3. California California expansion seems to be a good option for several reasons. United States is the largest fast food market in the world. They discovered from their outlets in Guam that there were many elements of their restaurants that appealed to Americans. Moreover their labour-intensive techniques could be replaced by different and new equipments, that equally was low cost and adaptable. At California, they have a large and diverse population who like experimenting food of different cultures, hence would be more receptive of their menu. They also had great support from Filipino-Americans. The diversity of the area allows Jollibee to broaden its nice to include the Asia-Hispanic segment without having to make major changes in their menu. But Jollibee has to understand that they are vying to enter the mother-land of McDonalds and since they are late movers, they might face difficulty to gain access to distribution channels, suppliers and store locations. Logistical problems and time zone difference would put constraints in rendering support from the headquarters in Philippines. So, the company has to start with focusing on both the Filipinos as well as local people and design the menu that would help build and maintain the brand identity. They need to cater to the local interests and concentrate on expanding their base.
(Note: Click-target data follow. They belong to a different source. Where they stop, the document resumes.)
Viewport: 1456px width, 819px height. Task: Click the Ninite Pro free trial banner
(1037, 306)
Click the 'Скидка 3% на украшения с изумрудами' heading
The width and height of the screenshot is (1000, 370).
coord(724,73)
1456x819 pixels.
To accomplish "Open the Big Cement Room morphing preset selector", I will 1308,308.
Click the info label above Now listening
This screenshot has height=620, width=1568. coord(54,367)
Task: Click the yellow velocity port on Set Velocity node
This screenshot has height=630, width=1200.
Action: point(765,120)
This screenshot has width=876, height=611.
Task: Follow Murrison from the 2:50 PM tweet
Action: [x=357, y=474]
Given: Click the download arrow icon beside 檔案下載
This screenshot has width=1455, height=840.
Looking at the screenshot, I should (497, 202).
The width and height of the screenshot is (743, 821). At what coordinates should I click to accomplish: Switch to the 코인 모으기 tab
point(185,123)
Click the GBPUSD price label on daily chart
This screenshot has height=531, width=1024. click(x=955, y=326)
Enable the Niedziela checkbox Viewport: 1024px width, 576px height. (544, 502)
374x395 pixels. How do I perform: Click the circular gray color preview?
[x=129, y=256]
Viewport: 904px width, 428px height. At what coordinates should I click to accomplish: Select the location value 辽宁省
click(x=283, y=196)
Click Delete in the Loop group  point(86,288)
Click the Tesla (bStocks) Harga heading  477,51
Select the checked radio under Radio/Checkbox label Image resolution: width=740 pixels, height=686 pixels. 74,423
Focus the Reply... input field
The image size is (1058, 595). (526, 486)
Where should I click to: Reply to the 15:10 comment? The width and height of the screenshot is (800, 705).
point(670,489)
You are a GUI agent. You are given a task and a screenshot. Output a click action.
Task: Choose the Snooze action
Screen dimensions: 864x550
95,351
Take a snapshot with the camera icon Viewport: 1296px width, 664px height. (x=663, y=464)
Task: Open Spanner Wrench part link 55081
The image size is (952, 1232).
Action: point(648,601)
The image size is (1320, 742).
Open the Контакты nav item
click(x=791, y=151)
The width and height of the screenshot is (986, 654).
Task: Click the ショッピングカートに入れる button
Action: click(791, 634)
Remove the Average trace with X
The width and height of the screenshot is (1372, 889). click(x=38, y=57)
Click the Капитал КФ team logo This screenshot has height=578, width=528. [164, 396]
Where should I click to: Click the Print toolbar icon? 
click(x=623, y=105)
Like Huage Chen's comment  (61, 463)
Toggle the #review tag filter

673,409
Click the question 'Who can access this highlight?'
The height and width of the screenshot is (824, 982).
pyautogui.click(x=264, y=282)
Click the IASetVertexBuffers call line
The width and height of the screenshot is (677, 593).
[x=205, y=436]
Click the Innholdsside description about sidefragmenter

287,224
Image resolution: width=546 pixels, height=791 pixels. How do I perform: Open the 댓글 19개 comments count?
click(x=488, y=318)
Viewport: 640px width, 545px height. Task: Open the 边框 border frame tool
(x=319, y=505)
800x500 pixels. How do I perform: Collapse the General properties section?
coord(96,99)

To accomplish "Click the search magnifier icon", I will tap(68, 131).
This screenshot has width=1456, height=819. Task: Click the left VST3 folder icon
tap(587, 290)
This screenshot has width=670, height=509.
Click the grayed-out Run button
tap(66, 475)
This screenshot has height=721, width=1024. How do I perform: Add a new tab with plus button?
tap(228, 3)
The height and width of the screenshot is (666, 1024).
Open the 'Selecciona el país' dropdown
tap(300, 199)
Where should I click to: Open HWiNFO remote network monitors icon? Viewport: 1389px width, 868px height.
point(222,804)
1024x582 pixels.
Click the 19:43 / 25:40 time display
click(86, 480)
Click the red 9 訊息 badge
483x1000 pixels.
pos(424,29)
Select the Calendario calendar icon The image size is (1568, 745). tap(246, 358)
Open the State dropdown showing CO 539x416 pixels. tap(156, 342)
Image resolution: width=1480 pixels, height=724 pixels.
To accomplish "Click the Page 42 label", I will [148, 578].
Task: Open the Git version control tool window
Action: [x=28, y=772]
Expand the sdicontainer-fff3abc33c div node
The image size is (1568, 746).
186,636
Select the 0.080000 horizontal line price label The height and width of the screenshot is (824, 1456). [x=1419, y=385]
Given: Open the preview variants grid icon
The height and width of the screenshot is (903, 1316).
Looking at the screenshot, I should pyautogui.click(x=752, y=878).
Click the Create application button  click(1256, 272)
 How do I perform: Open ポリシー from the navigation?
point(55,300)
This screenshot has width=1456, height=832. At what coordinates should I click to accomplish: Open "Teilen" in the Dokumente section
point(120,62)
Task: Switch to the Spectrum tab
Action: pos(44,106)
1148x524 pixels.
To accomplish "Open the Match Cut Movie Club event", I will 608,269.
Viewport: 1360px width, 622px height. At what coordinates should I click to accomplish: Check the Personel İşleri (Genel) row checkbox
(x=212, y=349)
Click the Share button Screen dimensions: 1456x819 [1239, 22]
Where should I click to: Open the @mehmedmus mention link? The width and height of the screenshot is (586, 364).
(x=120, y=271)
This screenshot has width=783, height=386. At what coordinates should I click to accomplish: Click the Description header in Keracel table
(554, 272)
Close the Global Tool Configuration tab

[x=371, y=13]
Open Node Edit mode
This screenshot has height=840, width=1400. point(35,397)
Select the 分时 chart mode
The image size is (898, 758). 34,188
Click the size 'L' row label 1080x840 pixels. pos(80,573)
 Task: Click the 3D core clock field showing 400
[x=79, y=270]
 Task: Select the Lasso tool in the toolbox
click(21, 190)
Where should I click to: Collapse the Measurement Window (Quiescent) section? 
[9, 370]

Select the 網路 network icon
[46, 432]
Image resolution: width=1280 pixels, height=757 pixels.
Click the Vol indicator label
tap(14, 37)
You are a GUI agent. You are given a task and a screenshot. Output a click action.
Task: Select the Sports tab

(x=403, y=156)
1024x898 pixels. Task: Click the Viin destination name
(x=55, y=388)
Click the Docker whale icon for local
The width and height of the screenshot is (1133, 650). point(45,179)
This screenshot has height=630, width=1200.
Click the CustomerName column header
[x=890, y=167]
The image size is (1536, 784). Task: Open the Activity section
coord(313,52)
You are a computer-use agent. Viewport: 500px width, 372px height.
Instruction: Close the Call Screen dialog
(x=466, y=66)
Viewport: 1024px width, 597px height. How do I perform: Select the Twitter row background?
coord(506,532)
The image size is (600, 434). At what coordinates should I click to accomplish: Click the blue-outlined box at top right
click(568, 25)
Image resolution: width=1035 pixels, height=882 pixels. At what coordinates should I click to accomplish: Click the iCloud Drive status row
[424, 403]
Apart from these markets, Jollibee ought to realize that by going by their strategy of targeting those countries which has Filipino Expats might relatively limit their markets. They need to retain and expand their non-Filipino customer base through improving quality, consistency and customization of menu to suit country needs.

Implementation Strategy:
1) The company should consider increasing depots domestically and in other countries. This will have following advantages Fresh food Good quality Could avoid high shifting costs from Philippines to other countries

2) They should maintain market dominance in international markets by tailor made ads, PR articles; good promotional plans in getting newly introduced products known and focusing on pushing products, getting it known and creating loyal customers. 3) The company culture should be communicated to new business units and Research and development for new products should be improved. 4) Jollibee should take small steps to align its strategies and structures according to macro environment rather than taking aggressive steps. Learning curve and experience from different markets should be utilized. Resolving internal conflicts, a focussed vision for the company should be made.

5) The company can adopt a new strategy of investing in countrys local fast food chain and open and introduce own fast food chain in selected areas where there are potential markets. The 100 restaurants can be met by investing in a foreign company that has an established reputation in its home country and have penetrated other countries and then there are JFC owned restaurants opening in parallel to this investment. This will assist JFC in understanding the market it wanted to enter. The food preference, which is a main issue in opening a local food chain in a foreign market, can be taken in-depth. It can also learn and manipulate the spending pattern of the natives.